**THE PROBLEM**
Among the lines below, count those that include "BARUM", and state the count alone.

-- SUPPLIED DATA follows --

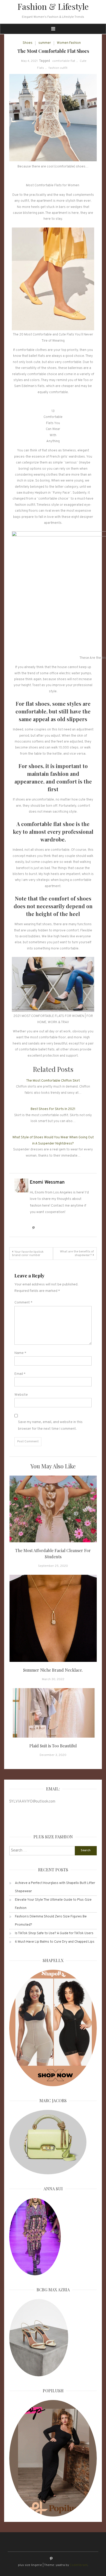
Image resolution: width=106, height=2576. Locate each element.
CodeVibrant (78, 2565)
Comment (23, 1302)
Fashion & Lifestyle (53, 6)
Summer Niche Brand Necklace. (53, 1670)
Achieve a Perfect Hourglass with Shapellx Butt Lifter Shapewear (55, 1887)
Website (21, 1395)
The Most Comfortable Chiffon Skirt (53, 1081)
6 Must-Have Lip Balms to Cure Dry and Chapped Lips (54, 1942)
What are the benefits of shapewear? (77, 1253)
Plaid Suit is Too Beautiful (53, 1745)
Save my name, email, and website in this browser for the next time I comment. (50, 1425)
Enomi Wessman (47, 1182)
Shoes (27, 43)
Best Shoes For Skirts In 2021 (53, 1109)
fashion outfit (58, 68)
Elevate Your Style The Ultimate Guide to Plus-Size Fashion (53, 1904)
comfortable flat (63, 61)
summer (44, 43)
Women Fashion (69, 43)
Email (19, 1374)
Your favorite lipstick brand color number (27, 1253)
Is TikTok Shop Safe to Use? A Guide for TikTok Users (54, 1933)
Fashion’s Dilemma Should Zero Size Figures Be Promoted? (51, 1921)
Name (20, 1353)
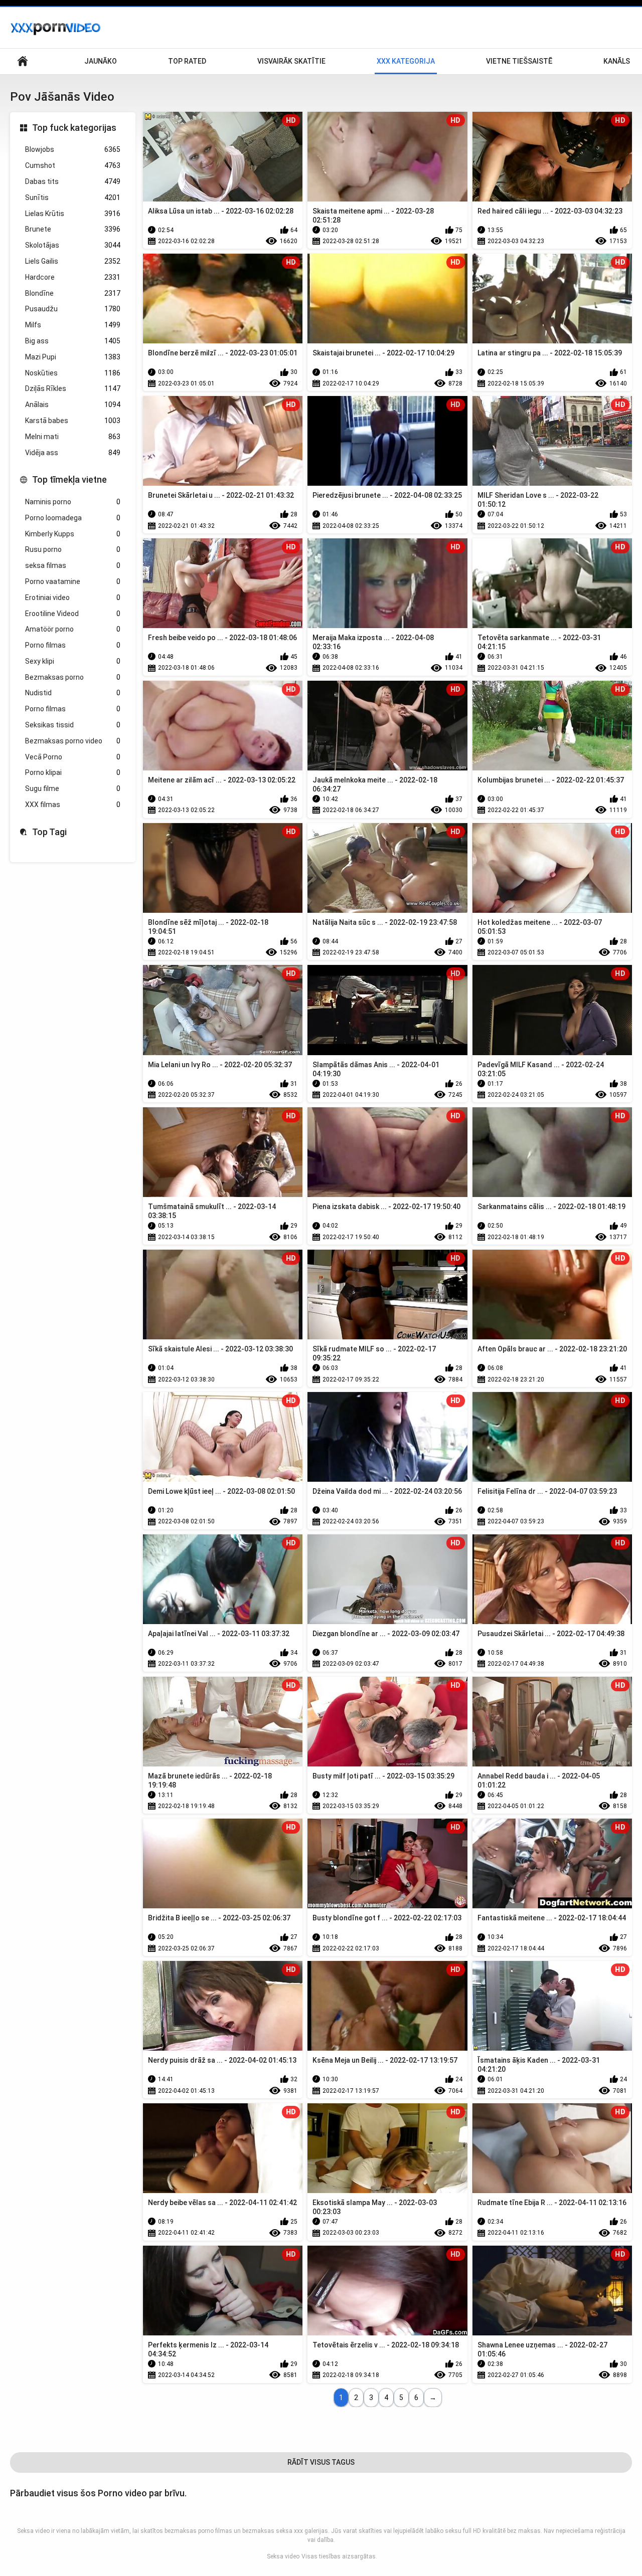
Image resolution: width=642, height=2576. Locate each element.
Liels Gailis (72, 261)
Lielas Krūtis (72, 214)
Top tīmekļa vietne (69, 479)
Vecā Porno (72, 757)
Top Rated (187, 61)
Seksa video (283, 2556)
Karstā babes (72, 421)
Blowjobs (72, 149)
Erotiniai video (72, 597)
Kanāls (616, 61)
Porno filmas (72, 645)
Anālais (72, 405)
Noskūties (72, 373)
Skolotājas (72, 245)
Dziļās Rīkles (72, 388)
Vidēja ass (72, 453)
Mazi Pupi (72, 357)
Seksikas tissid (72, 725)
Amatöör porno (72, 629)
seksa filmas (72, 565)
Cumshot (72, 165)
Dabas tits (72, 181)
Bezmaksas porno (72, 677)
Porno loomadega (72, 518)
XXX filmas (72, 805)
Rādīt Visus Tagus (321, 2462)
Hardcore (72, 277)
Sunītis (72, 197)
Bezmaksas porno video (72, 741)
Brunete (72, 229)
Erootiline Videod (72, 614)
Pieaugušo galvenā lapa (22, 61)
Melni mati (72, 437)
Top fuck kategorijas (74, 127)
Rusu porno (72, 549)
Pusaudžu (72, 309)
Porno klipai (72, 772)
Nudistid (72, 693)
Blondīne (72, 293)
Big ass (72, 341)
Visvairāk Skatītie (291, 61)
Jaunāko (100, 61)
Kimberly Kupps (72, 534)
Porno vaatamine (72, 581)
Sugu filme (72, 788)
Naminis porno (72, 502)
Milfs (72, 325)
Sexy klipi (72, 661)
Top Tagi (49, 832)
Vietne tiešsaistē (519, 61)
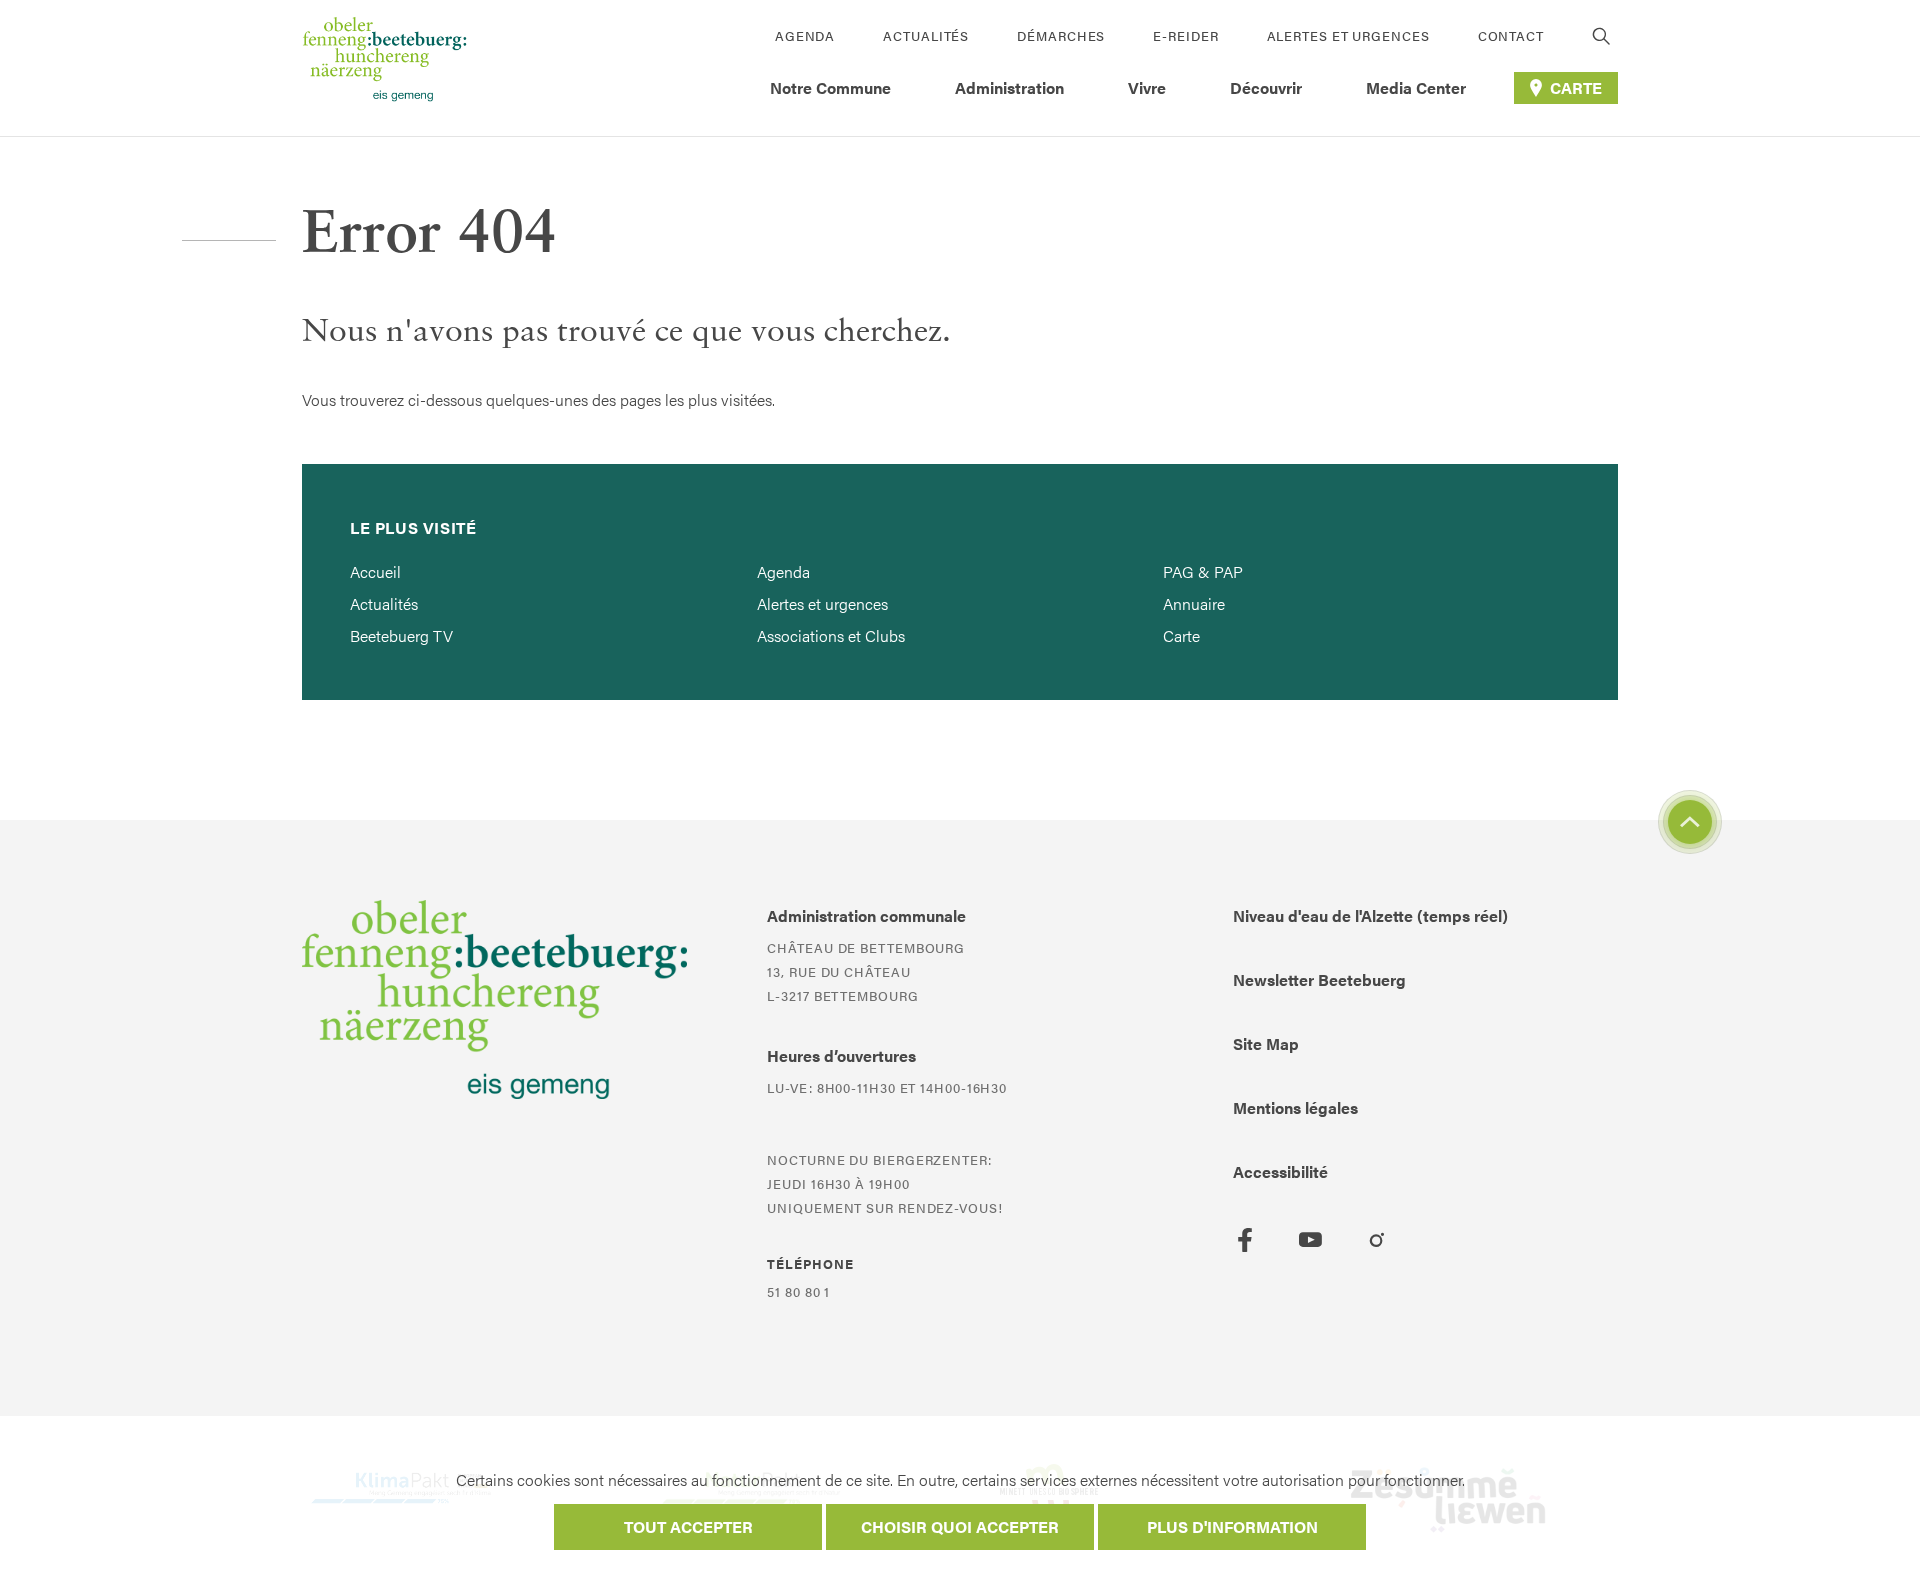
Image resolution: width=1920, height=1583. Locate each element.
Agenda (805, 35)
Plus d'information (1232, 1526)
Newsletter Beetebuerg (1319, 979)
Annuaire (1194, 603)
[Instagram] (1377, 1240)
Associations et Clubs (831, 635)
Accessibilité (1280, 1171)
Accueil (375, 571)
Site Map (1266, 1043)
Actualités (926, 35)
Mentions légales (1295, 1107)
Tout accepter (688, 1526)
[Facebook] (1245, 1240)
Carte (1181, 635)
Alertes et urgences (1348, 35)
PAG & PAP (1203, 571)
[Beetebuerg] (384, 68)
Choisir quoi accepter (960, 1526)
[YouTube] (1311, 1240)
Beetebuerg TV (401, 635)
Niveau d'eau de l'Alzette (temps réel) (1370, 915)
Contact (1511, 35)
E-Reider (1185, 35)
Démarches (1061, 35)
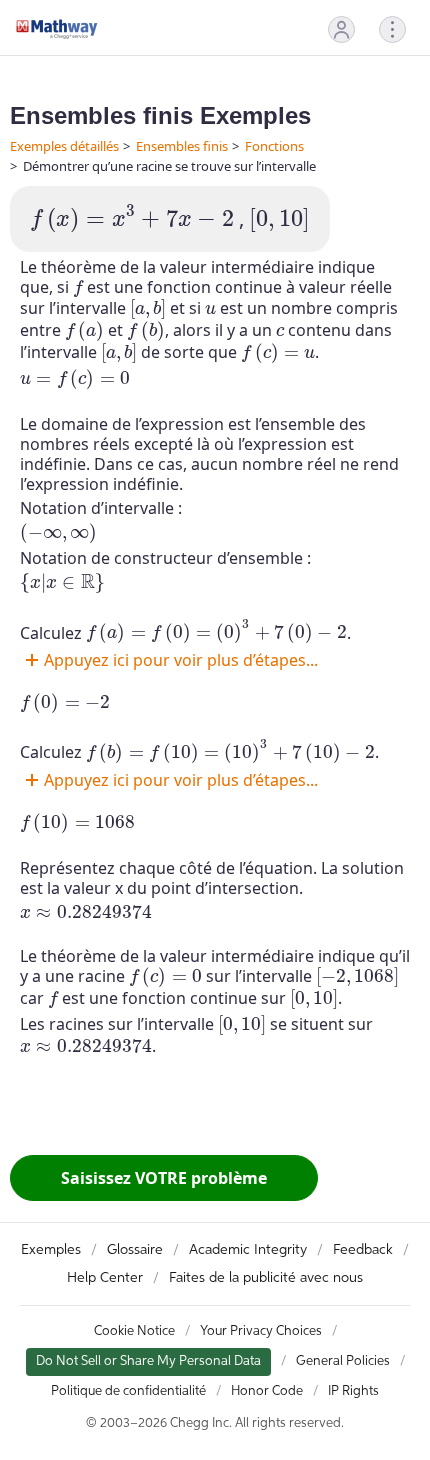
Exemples (51, 1250)
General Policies (343, 1361)
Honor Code (267, 1391)
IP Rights (353, 1391)
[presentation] (132, 219)
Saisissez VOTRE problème (164, 1178)
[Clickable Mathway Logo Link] (57, 29)
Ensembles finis (182, 146)
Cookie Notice (134, 1331)
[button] (341, 29)
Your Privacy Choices (261, 1331)
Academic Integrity (248, 1250)
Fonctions (274, 146)
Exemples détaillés (64, 146)
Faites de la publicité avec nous (266, 1278)
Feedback (363, 1250)
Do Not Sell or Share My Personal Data (148, 1361)
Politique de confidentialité (128, 1391)
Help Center (105, 1278)
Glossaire (135, 1250)
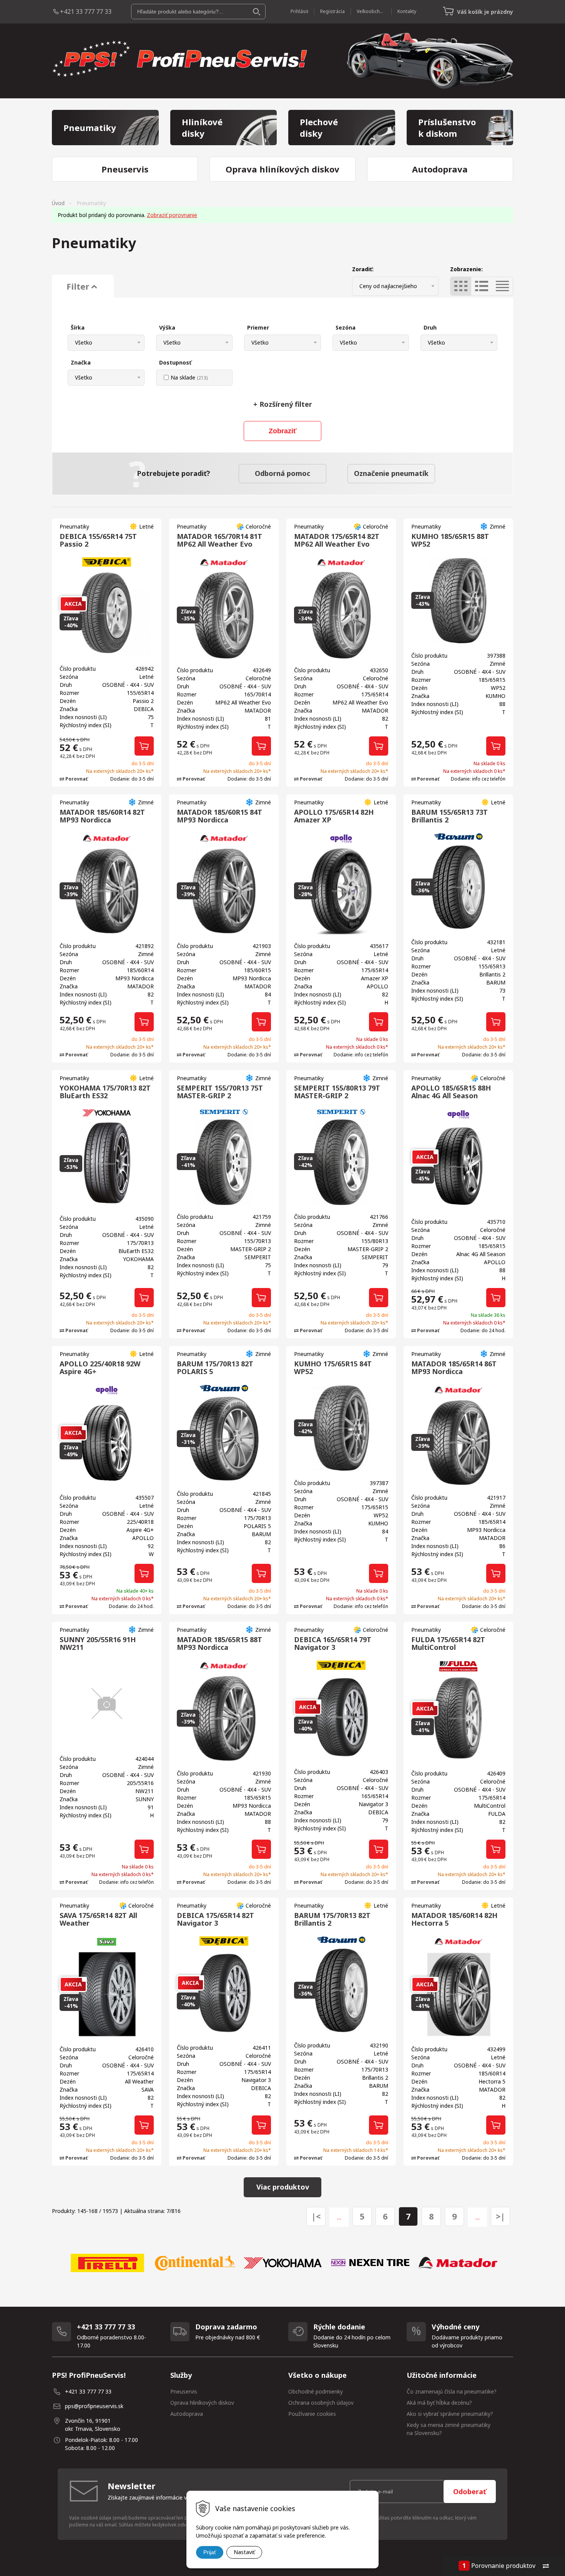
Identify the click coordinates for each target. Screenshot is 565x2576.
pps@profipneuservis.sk (94, 2406)
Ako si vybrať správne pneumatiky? (450, 2413)
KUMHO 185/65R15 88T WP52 (450, 540)
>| (500, 2216)
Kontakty (406, 11)
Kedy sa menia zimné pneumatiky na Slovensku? (448, 2429)
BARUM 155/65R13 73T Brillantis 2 (449, 815)
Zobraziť (283, 431)
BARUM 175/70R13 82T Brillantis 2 (332, 1919)
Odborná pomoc (282, 473)
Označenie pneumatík (391, 473)
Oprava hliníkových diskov (202, 2402)
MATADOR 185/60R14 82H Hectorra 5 (454, 1919)
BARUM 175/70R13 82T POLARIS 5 (215, 1367)
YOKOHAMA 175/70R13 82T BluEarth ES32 (105, 1091)
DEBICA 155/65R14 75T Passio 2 (98, 540)
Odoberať (469, 2491)
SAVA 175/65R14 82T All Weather (98, 1919)
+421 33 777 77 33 (85, 11)
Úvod (58, 203)
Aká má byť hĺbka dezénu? (439, 2402)
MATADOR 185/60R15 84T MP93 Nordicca (219, 815)
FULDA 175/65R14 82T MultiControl (448, 1643)
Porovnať (76, 779)
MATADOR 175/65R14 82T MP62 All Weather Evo (336, 540)
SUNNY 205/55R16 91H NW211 (98, 1643)
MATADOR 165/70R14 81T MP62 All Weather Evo (219, 540)
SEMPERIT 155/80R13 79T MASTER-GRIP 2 (337, 1091)
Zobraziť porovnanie (172, 215)
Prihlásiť (299, 11)
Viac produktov (282, 2186)
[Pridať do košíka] (144, 746)
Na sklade (189, 377)
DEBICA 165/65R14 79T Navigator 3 (332, 1643)
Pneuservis (183, 2391)
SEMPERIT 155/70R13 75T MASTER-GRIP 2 (220, 1091)
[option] (107, 2263)
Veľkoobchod (371, 11)
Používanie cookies (312, 2413)
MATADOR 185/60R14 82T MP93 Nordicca (102, 815)
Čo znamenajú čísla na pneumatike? (452, 2391)
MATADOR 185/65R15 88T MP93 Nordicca (219, 1643)
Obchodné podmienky (315, 2391)
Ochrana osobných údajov (321, 2402)
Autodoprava (186, 2413)
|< (316, 2216)
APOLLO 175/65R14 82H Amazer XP (334, 815)
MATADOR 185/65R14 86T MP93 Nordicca (454, 1367)
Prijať (209, 2552)
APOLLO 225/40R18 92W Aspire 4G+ (100, 1367)
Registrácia (332, 11)
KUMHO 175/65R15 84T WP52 (333, 1367)
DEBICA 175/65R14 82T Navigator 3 (215, 1919)
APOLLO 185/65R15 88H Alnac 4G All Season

-- SUPPLIED DATA concluded --

**WRITTEN RESPONSE**
3